→ **Records to use**
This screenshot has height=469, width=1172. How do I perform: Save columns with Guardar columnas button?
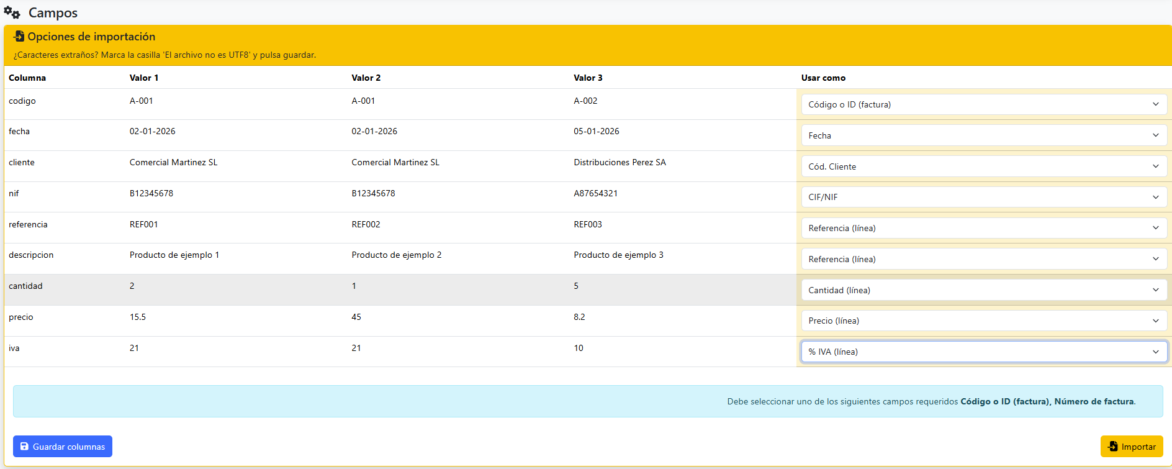tap(63, 446)
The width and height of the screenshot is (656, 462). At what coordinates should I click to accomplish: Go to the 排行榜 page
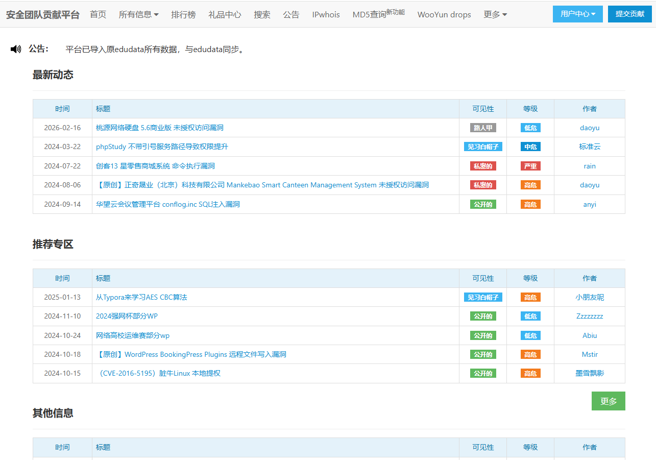(183, 14)
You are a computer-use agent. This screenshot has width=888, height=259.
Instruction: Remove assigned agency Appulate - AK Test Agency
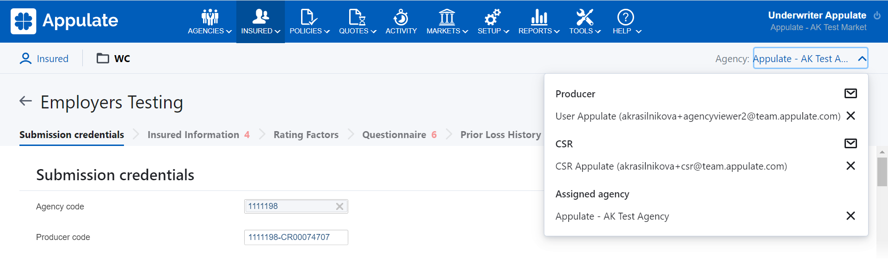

→ **Exercise details**
Every entry above is to be repeated word for word, with all pictures omitted.

→ **Task output**
This screenshot has height=469, width=1172. How do I perform: Save columns with Guardar columnas button?
tap(63, 446)
The width and height of the screenshot is (656, 462). At what coordinates should I click to accomplish: Go to the 排行榜 page
(183, 14)
You are a computer-use agent. This screenshot has width=888, height=259.
Instruction: Remove assigned agency Appulate - AK Test Agency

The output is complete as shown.